We have not, however, entered the land of boredom. "Orphans" is a film of great intensity and weird events in which four suddenly parentless adults come unhinged in different ways. For Thomas, the oldest, the mother's death is an occasion for piety, and he spends the night with her coffin in the church and later tries to carry it on his back to the grave. For Michael, it's an occasion for boozing, a pub fight and a spiral of confusion after he gets knifed. For John, the youngest, it provides a mission: to find and kill the man who stabbed Michael. And for Sheila in the wheelchair, it leads to an act of defiance as she ventures out into the night alone.

The movie, part of the six-film Shooting Gallery showcase at the Fine Arts and Evanston theaters, was written and directed by Peter Mullan. You may remember him as the title character in "My Name Is Joe," Ken Loach's heartrending film about a recovering alcoholic in Glasgow. He won the best actor prize at Cannes for that role, and with "Orphans" focuses on at least two characters in urgent need of Alcoholics Anonymous.

It's one of those sub-Eugene O'Neill family dramas in which a lifetime of confusion and anguish comes to a head during a family crisis. We see how each brother has hewn out his space in the family in reaction to the others, while the sister basically just wants out. The brothers Michael and John inhabit a world of hard characters and pub desperados (sample dialogue: "We'd cut your legs off for 20 Silk Cut [cigarettes] and a rubber bone for his dog"). Thomas likes to see himself as older, wiser, saner, more religious, and yet he's the maddest of them all. And the movie staggers like its drunken characters from melodrama to revelation, from truth-telling to incredible situations, as when Michael finds himself used as a dart board by a pub owner.

How are we to take this? There are times when we want to laugh, as when Thomas tries to glue the shattered Virgin back together with hot wax candle drippings ("She's a total write-off," he observes morosely). We see the roof lifting off the church in a nice effects shot, but why? To show God's wrath, or simply bad weather conditions? It's a nice point when the funeral goes ahead inside the ruined church--but wouldn't the insurance company and public safety inspectors have something to say about that? Maybe we're not supposed to ask such realistic questions, but we can't resist. Yet other moments seem as slice-of-life as anything in "My Name Is Joe." My guess is that Mullan never decided what tone his film should aim for; he fell in love with individual sequences without asking how they fit together.

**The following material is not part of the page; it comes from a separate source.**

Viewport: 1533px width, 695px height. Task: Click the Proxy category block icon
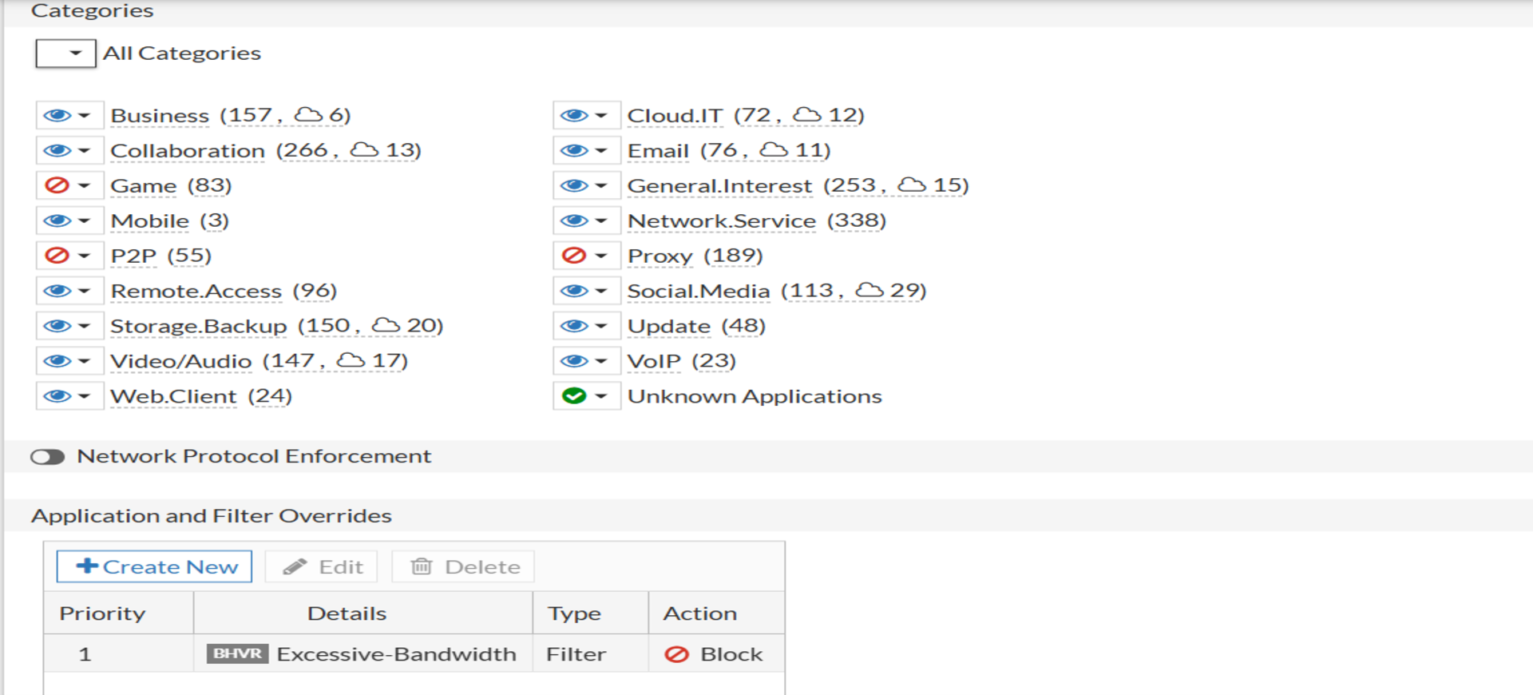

The Shooting Gallery series includes an optional "club night" when members get to discuss each film with a movie critic, and here, it must be said, is a film that provides a great deal to be discussed.

Note: Because of the characters' Glasgow accents, the film has been subtitled. But we can understand most of what the characters say, and that leads to disconnections, since the subtitles are reluctant to use certain four-letter Anglo-Saxonisms we can clearly hear being uttered by the characters.

Roger Ebert

Roger Ebert was the film critic of the Chicago Sun-Times from 1967 until his death in 2013. In 1975, he won the Pulitzer Prize for distinguished criticism.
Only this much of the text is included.